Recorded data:

==*==

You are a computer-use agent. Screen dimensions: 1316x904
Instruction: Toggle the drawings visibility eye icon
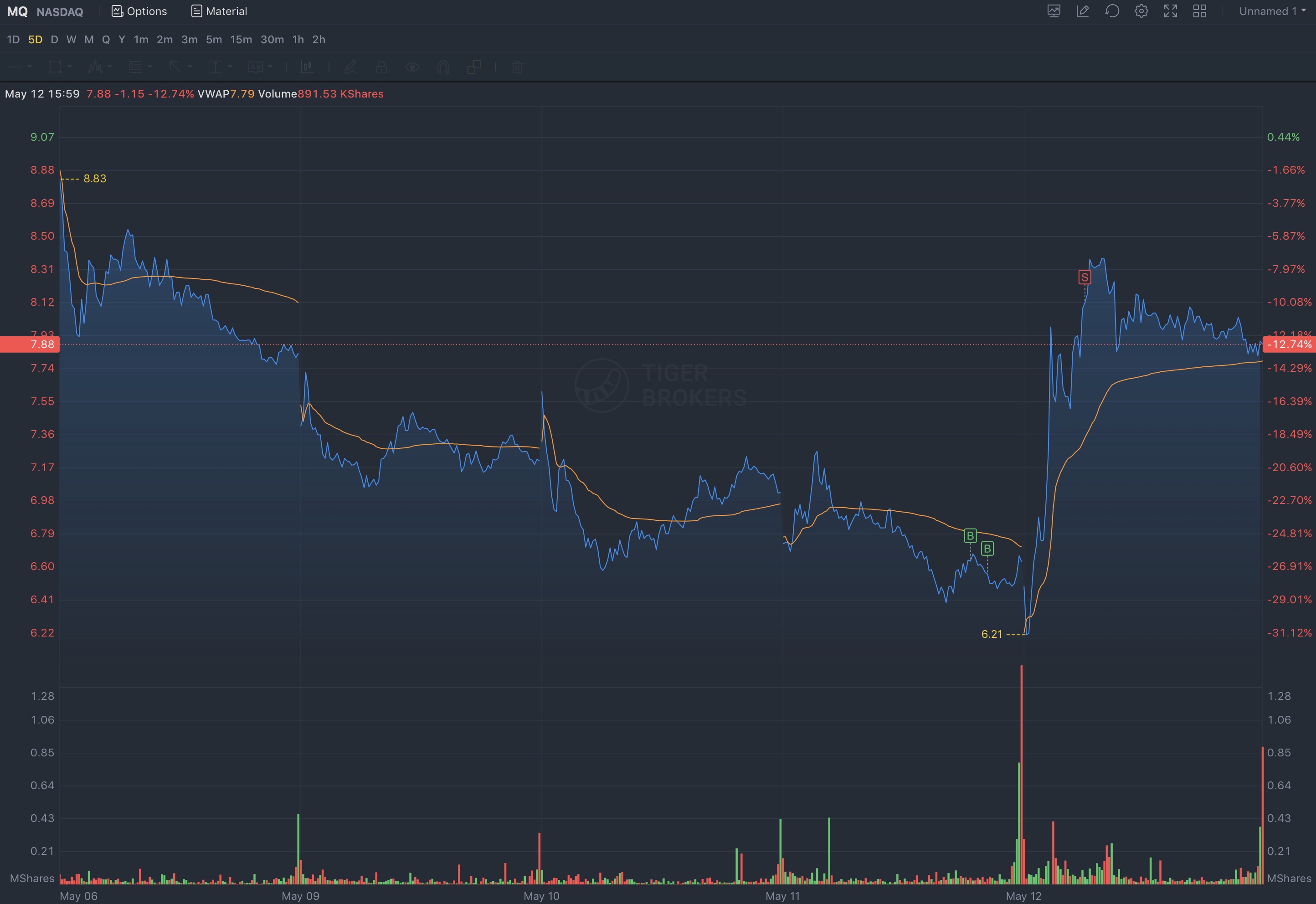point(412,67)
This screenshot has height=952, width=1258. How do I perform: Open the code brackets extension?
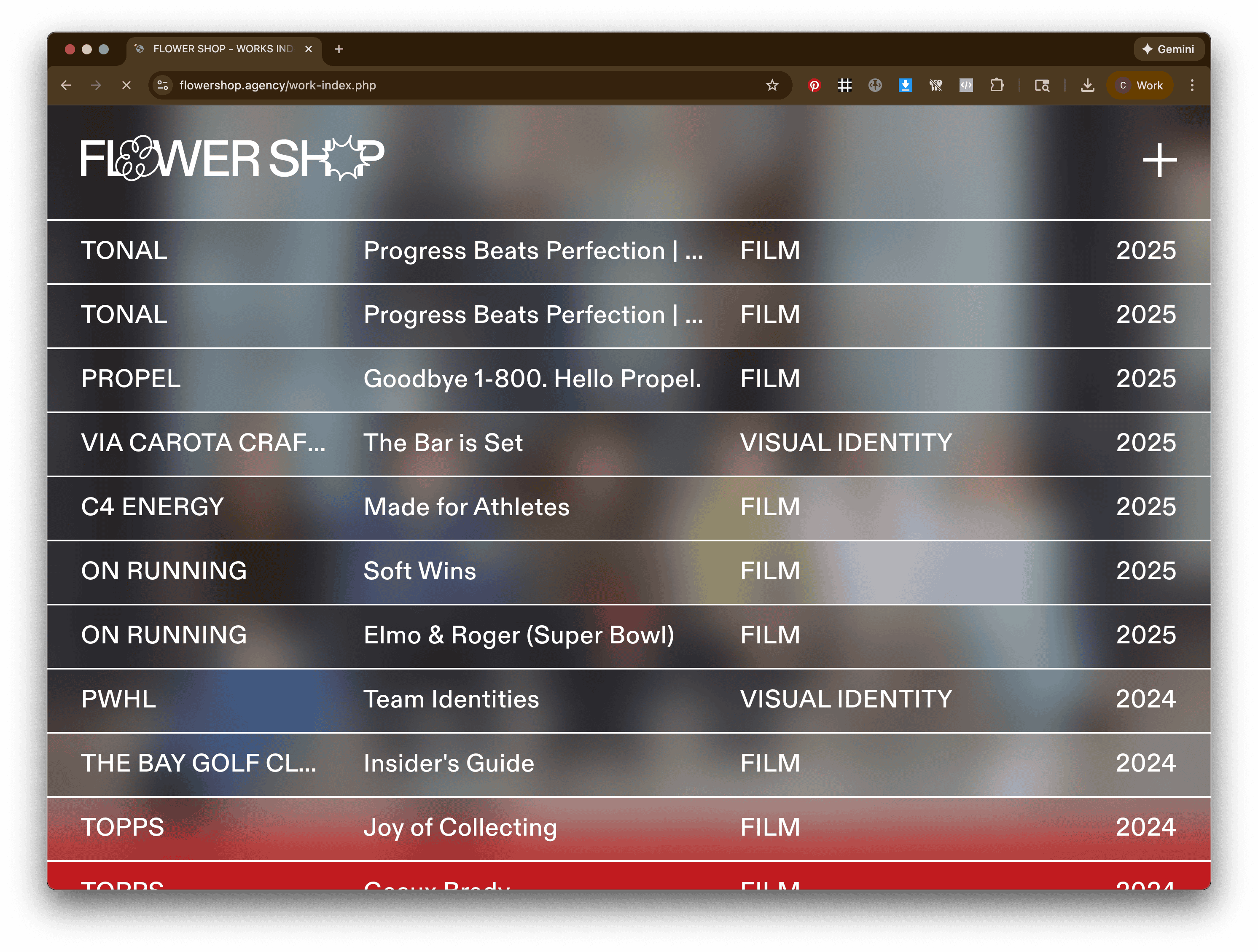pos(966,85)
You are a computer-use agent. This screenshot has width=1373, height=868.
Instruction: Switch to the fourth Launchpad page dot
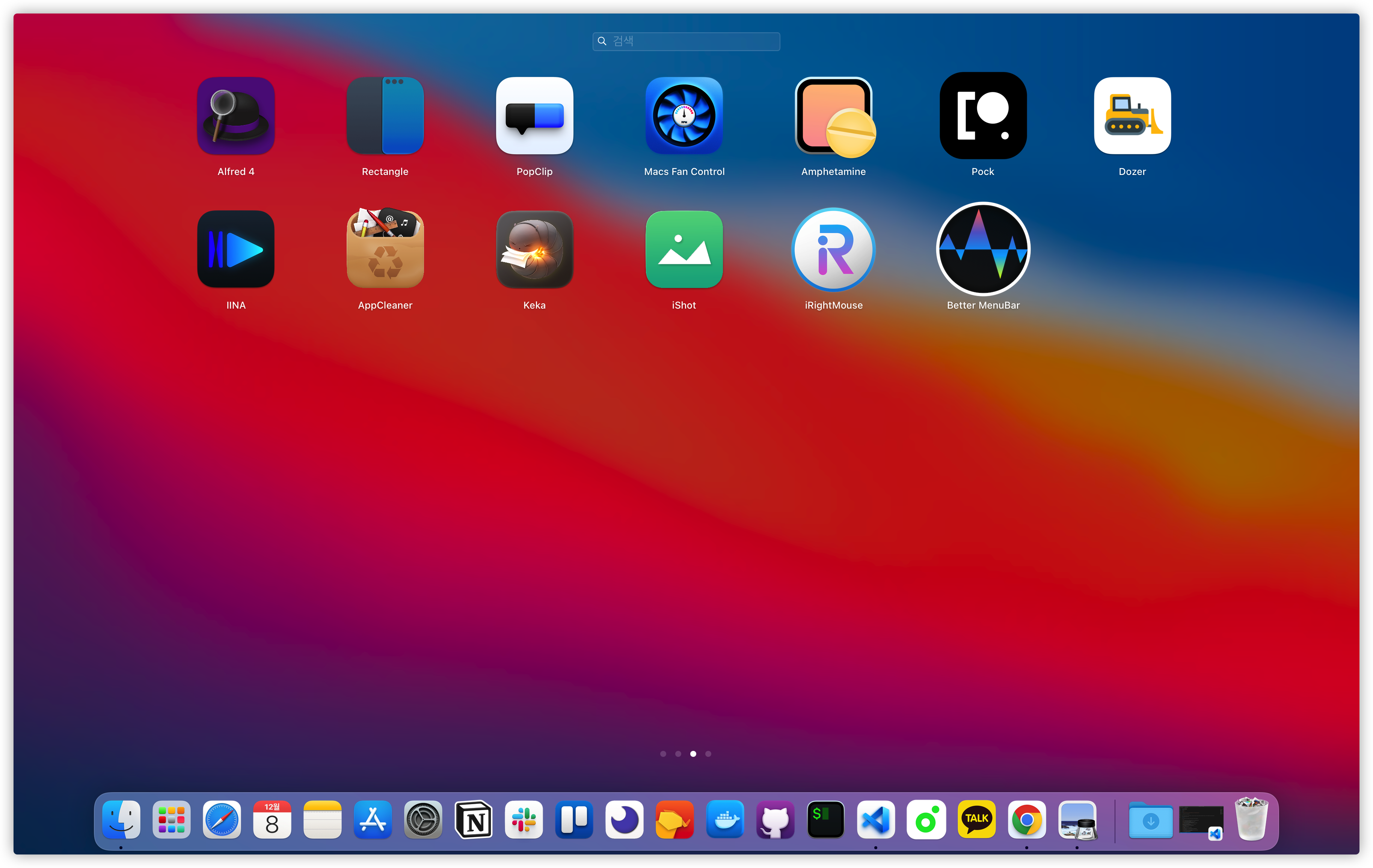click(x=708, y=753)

==*==

About this exercise: Copy out each line of the entries that holds "computer".

Exercise output:
You are a computer-use agent. Screen dimensions: 1316x904
You are a computer-use agent. This screenshot has width=1373, height=868.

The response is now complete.